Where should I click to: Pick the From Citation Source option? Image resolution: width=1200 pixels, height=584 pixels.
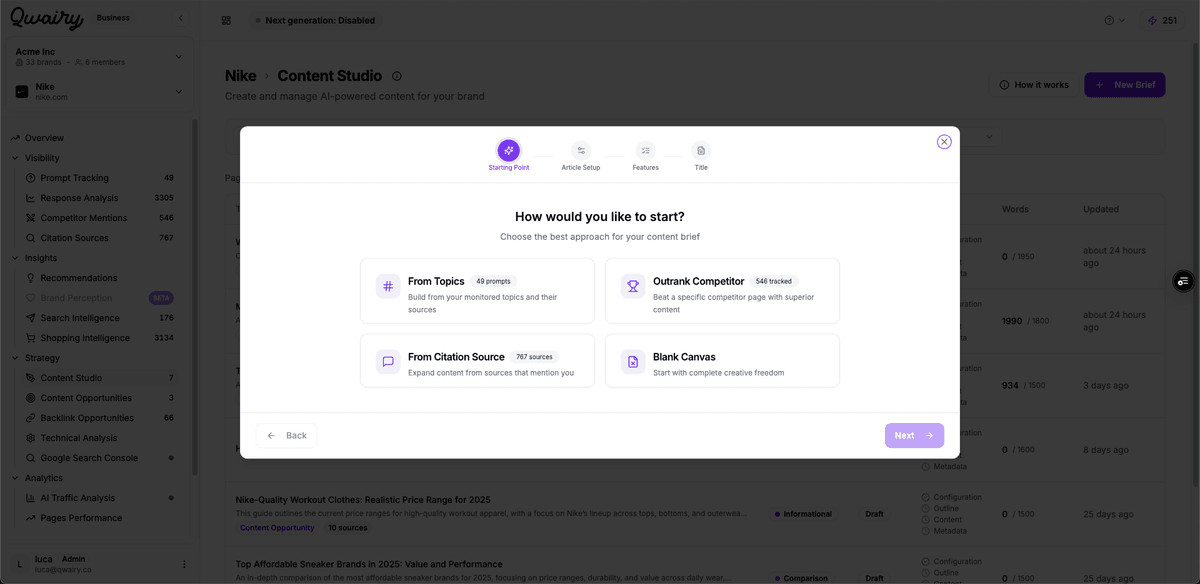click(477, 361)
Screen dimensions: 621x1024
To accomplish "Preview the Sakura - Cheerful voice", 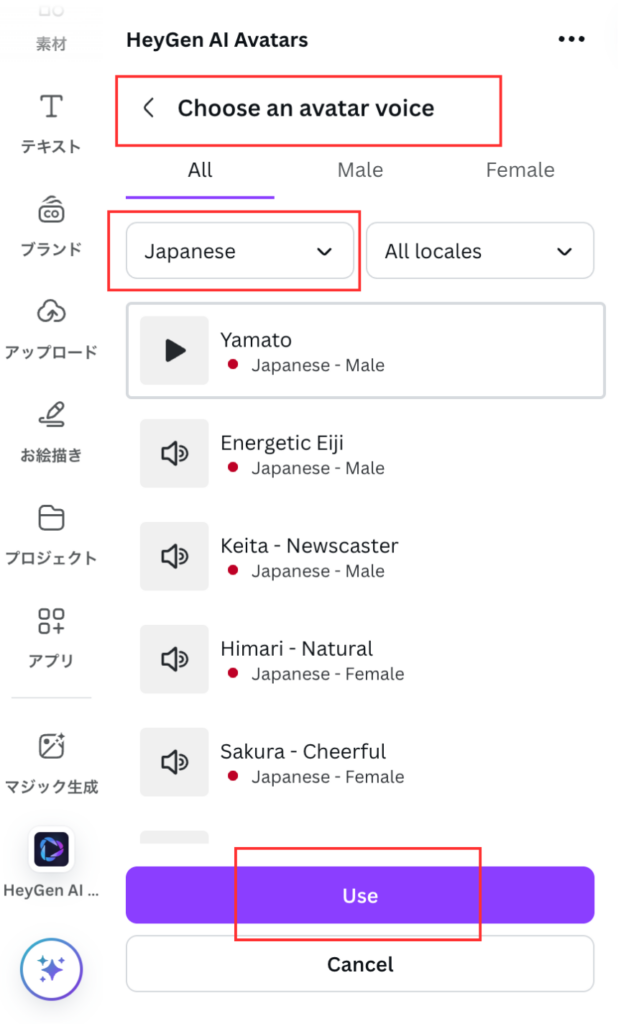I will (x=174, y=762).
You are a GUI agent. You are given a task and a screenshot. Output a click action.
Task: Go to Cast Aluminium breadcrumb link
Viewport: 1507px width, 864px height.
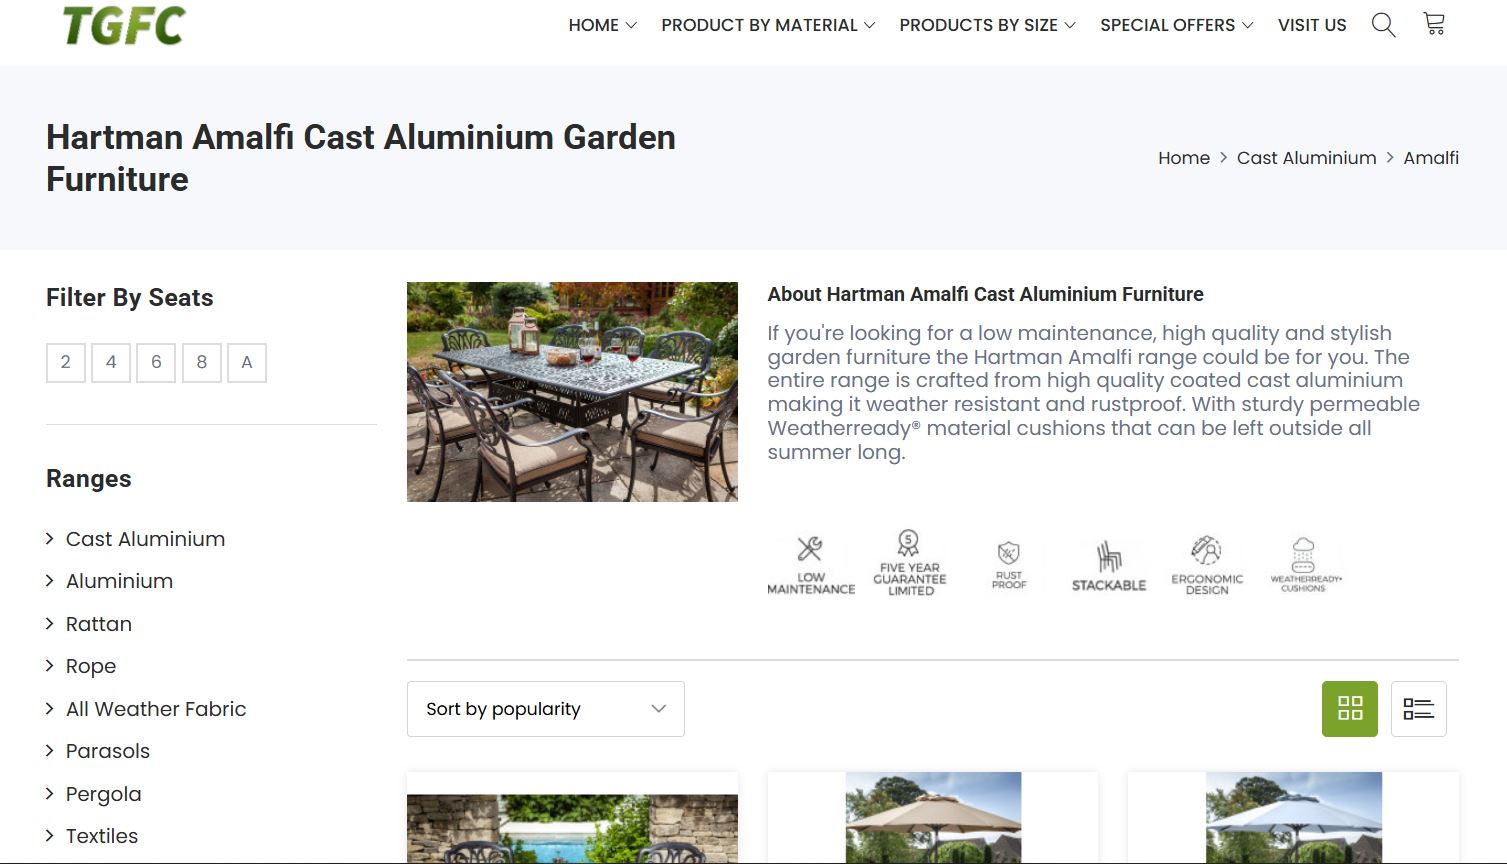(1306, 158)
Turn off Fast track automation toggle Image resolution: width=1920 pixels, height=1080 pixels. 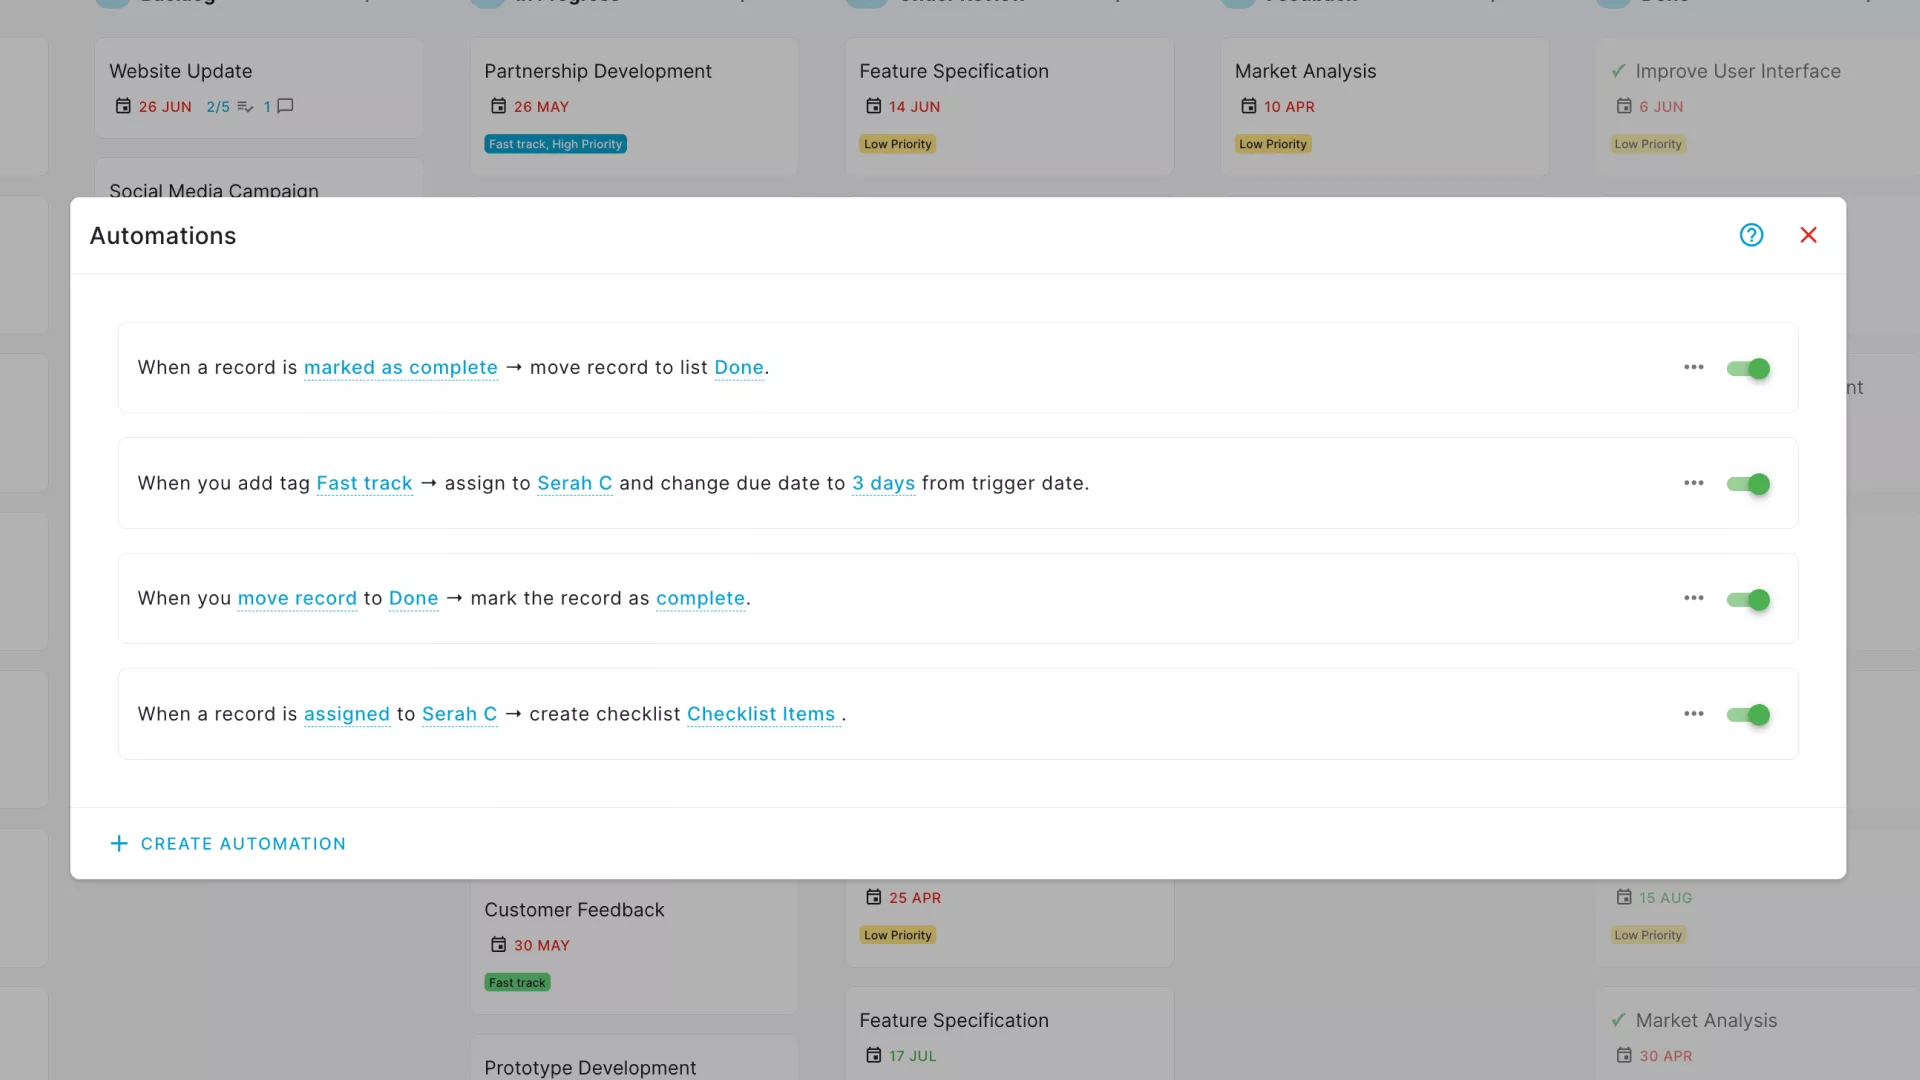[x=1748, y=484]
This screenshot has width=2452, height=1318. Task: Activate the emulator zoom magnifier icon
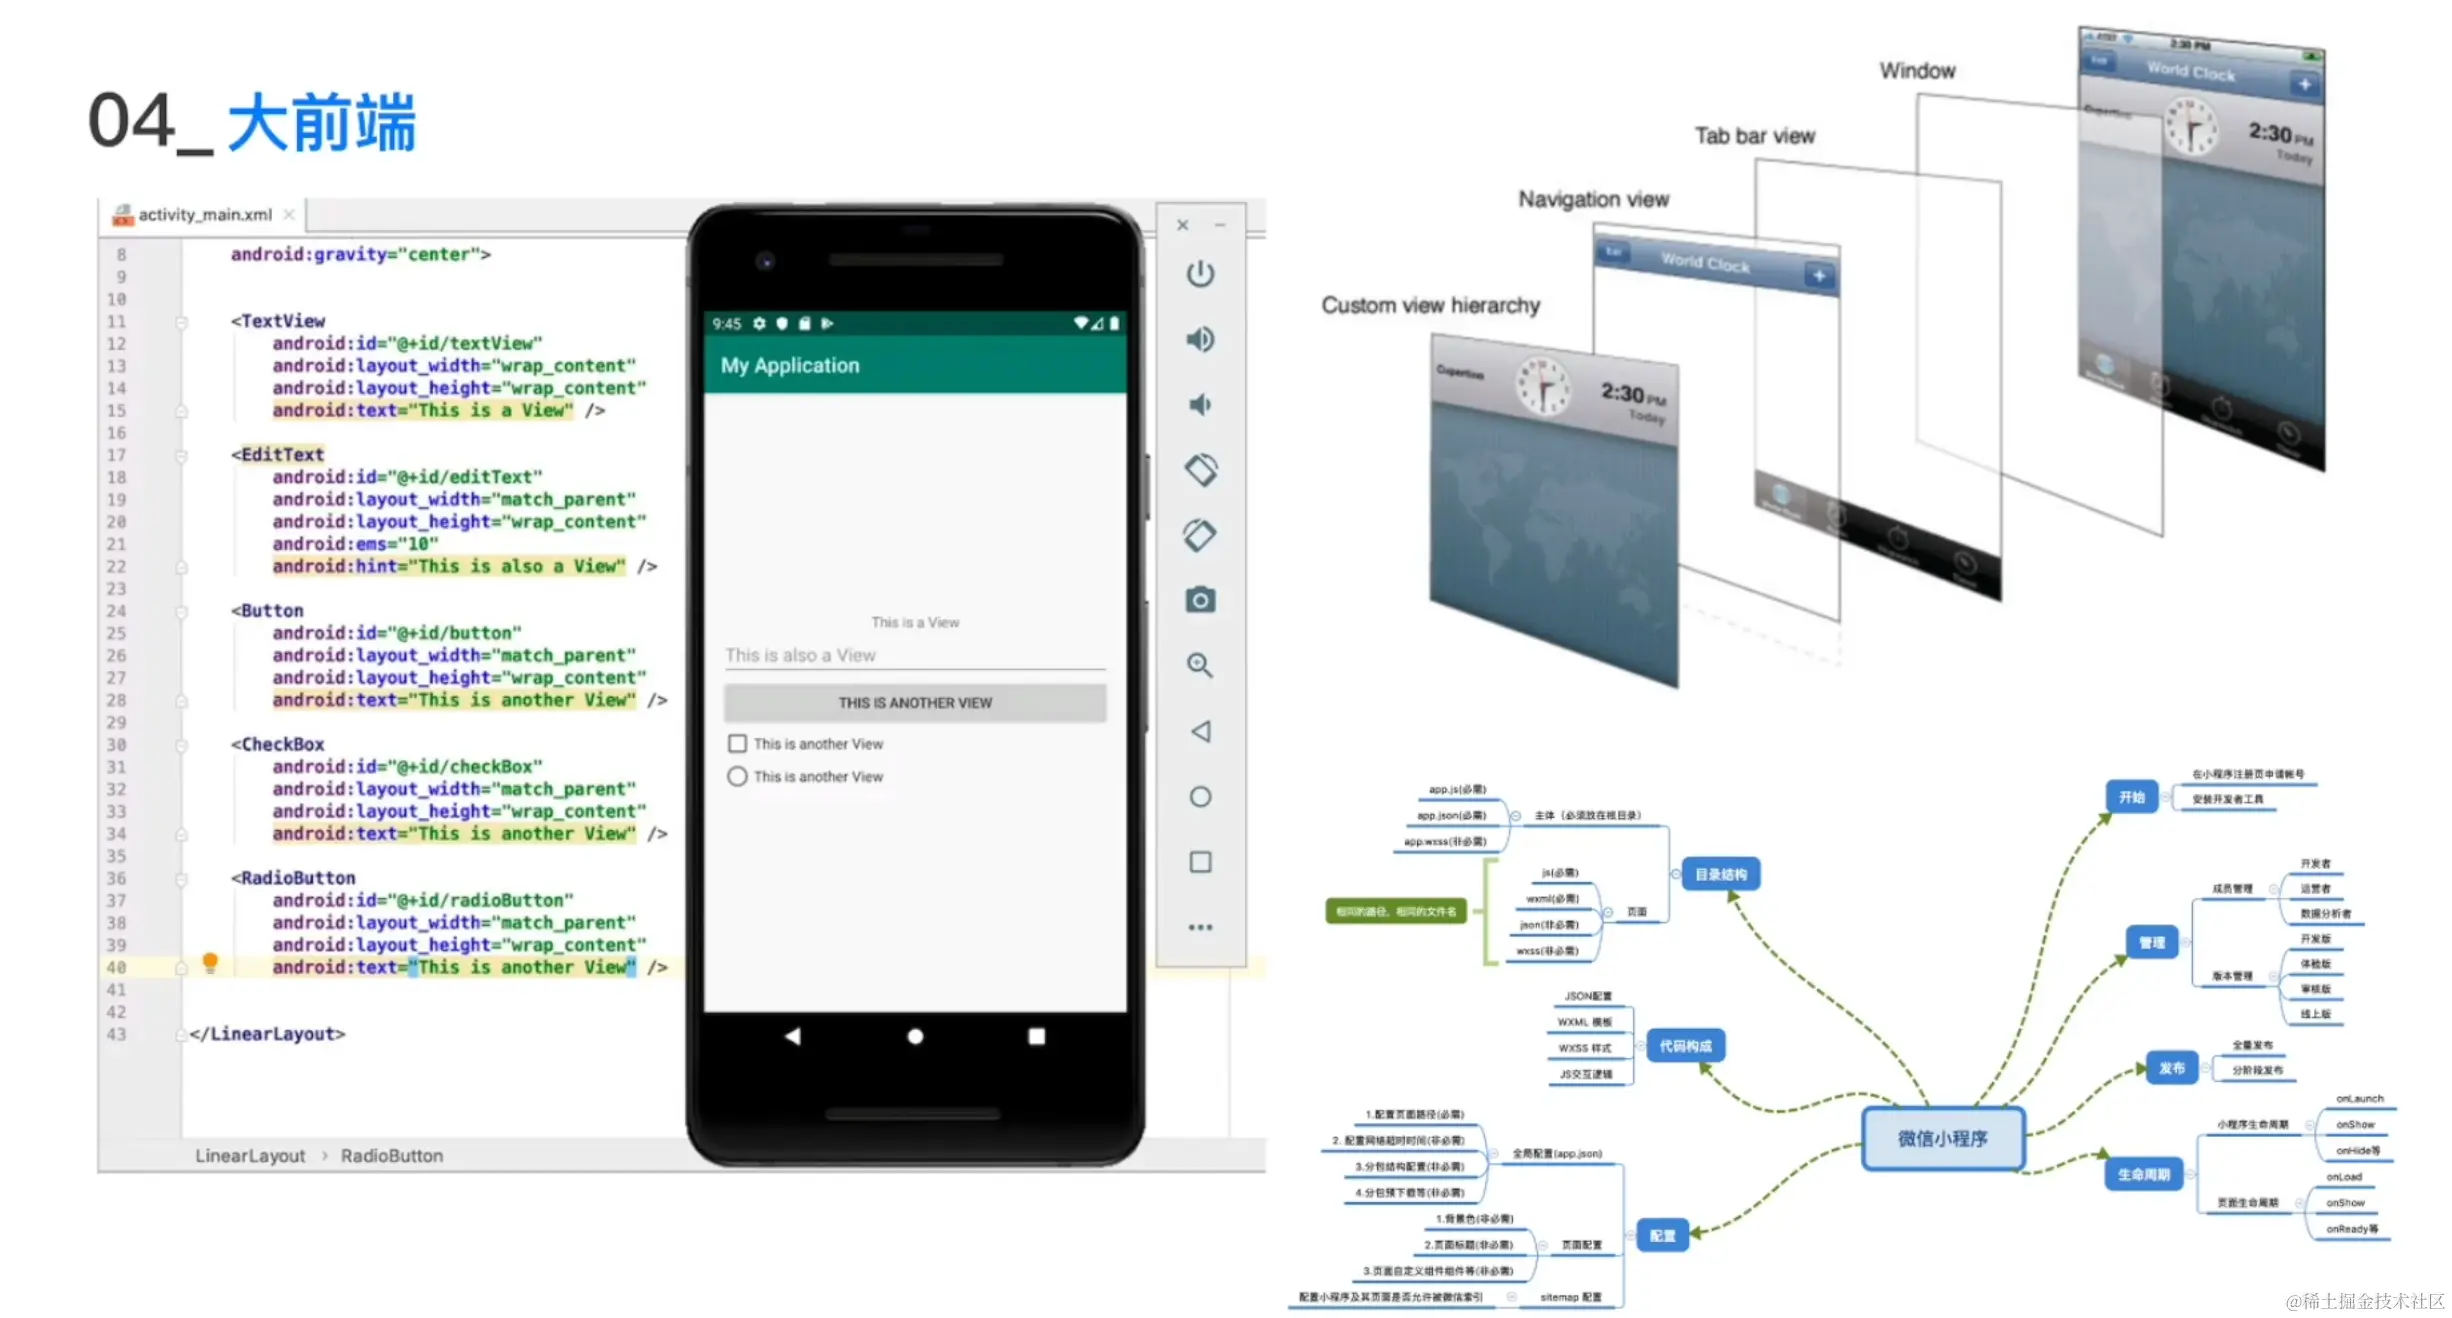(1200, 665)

**Consigne:** Remplacez « magnifier » par « lens » dans le passage allant de la ligne qui contient « This screenshot has » jusqu'à la fin des enregistrements, en laissant tout le reste tel quel. Ne reproduisez pas les images dans votre réponse.

**Réponse:**
This screenshot has width=2452, height=1318. Task: Activate the emulator zoom lens icon
(1200, 665)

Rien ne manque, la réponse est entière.